During the first half of our ERC-funded project, we devoted a lot of effort to 1) process MRT tissue in such a way that reliable data can be obtained from individual tumour cells and 2) develop and validate the tumour models to reliably and consistently monitor MRT progression. This has allowed us to obtain the following results:
For Objective I, we applied single-nucleus RNA-seq to 19 atypical teratoid rhabdoid tumor (ATRT) patient tumour tissues. For seven of these, we also generated single-nucleus ATAC-seq (i.e. single-nucleus Multiome (snMultiome)) data. Analysing these data revealed distinct subtype-specific differentiation trajectories, each resembling different brain progenitor lineages. Additionally, we discovered a proliferative, intermediate precursor cell (IPC)-like population that is consistently present across all subtypes, suggesting a shared transitional state within ATRT tumours. Importantly, we demonstrate that these differentiation pathways can be pharmacologically manipulated in ATRT-derived tumoroids. Our study, therefore, provides a framework for understanding ATRT heterogeneity and supports the feasibility of maturation-based therapeutic strategies tailored to the molecular subtype of the tumor (Blanco-Carmona et al., under review at Neuro-Oncology). Furthermore, we applied snMultiome to MRT (the extracranial counterpart of ATRT), revealing, for the first time, extensive patient-specific epigenetic reprogramming in MRT (the extracranial counterpart of ATRT). We show that his so-called intertumoral heterogeneity on the level of enhancer-mediated gene expression drives oncogene expression (Liu et al., Nat. Commun. 2023).

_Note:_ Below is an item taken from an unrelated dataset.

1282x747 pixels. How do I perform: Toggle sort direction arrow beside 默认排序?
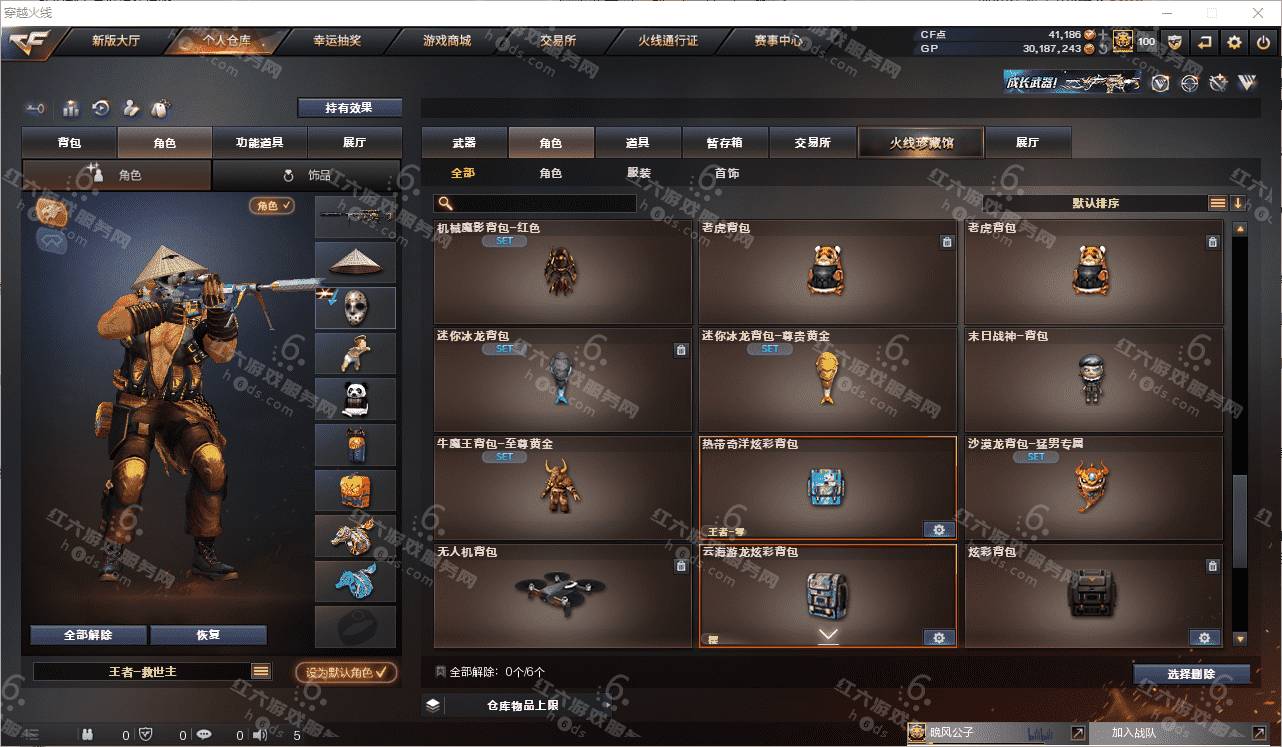point(1238,203)
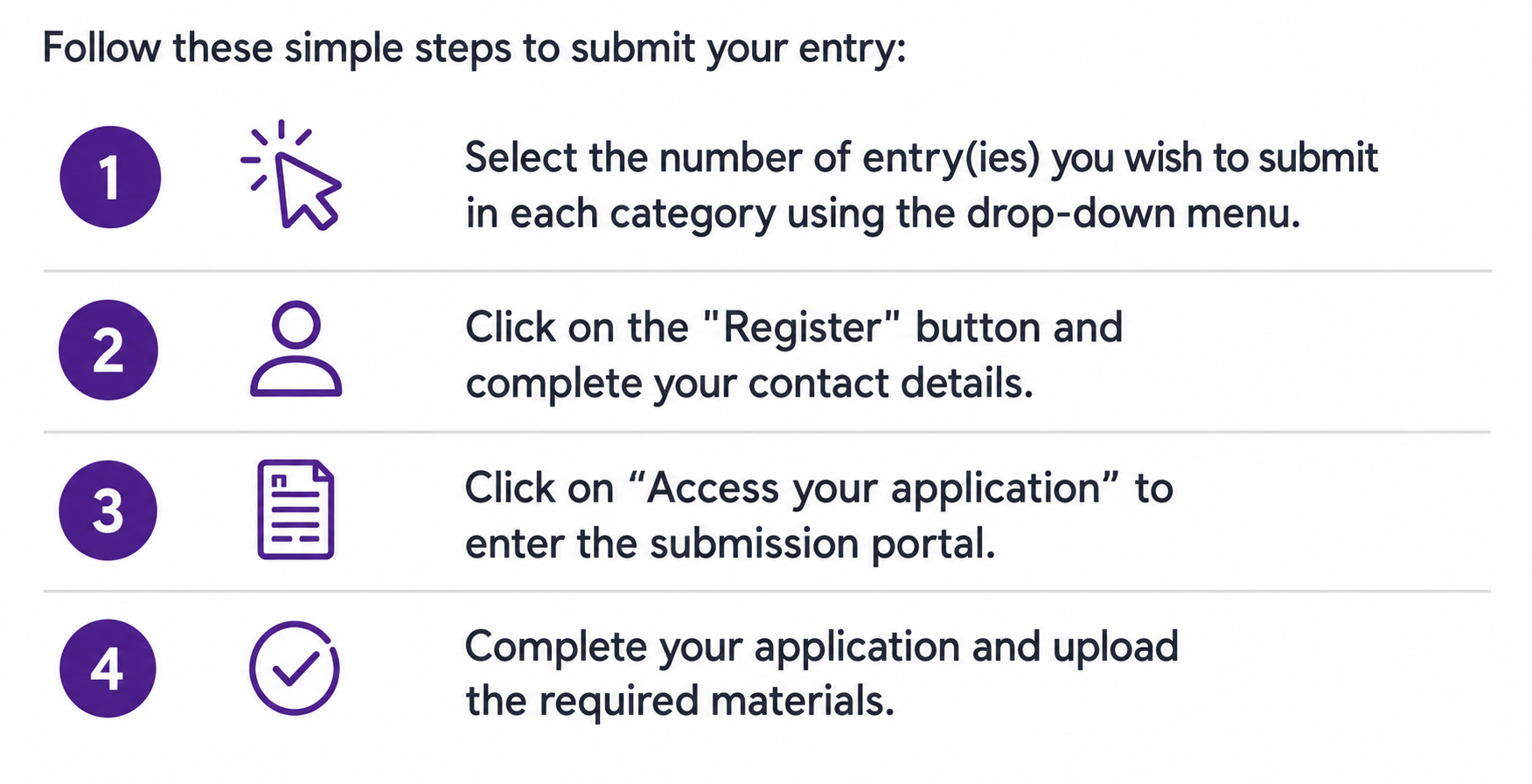Click "Complete your application and upload" line

[x=822, y=647]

For Objective II, lentiviral lineage tracing in the first MRT organoid model revealed extensive clonal dynamics in vivo compared to matching in vitro-grown organoids. This could be validated in a second independent MRT model. Furthermore, we identified common transcriptional programs that could explain the highly aggressive nature of these tumours. For instance, we found genes specifically expressed in pro-metastatic clones and metastases that arose from it, which we validated in a patient-derived brain metastasis. Furthermore, we identified several transcription factors as putative drivers of in vivo tumorigenesis. Mechanistic investigations into the contribution of these genes and programs to tumour evolution are required to establish the role of these factors in MRT progression.
As part of Objective III, we performed phylogenetic lineage tracing and found the cellular origin of MRT and Wilms tumor. More specifically, having defined the origin of MRT allowed us to predict the normal counterpart of MRT to be neural crest-derived mesenchyme, and that repairing the oncogenic driver differentiates the tumour cells into harmless normal tissue in vitro (Custers et al., Nat. Commun. 2021). For Wilms tumor, we found an oncogenic gene fusion in infant cases that had not yet been found in Wilms tumor before, likely representing a distinct Wilms tumor subtype (Lee-Six et al., Nat. Commun. 2025). Finally, for yet another pediatric renal cancer, renal cell carcinoma, we identified the tubular epithelium as putative tissue of origin (Ganpat et al., iScience 2025).
The results of the project have been presented at international conferences as well as by giving seminars at international research institutes. Most of the results have already been published in peer-reviewed scientific journals. For objective 2, the barcode lineage tracing project, some final experiments are still ongoing. We hope to submit a manuscript describing our results by the end of 2025.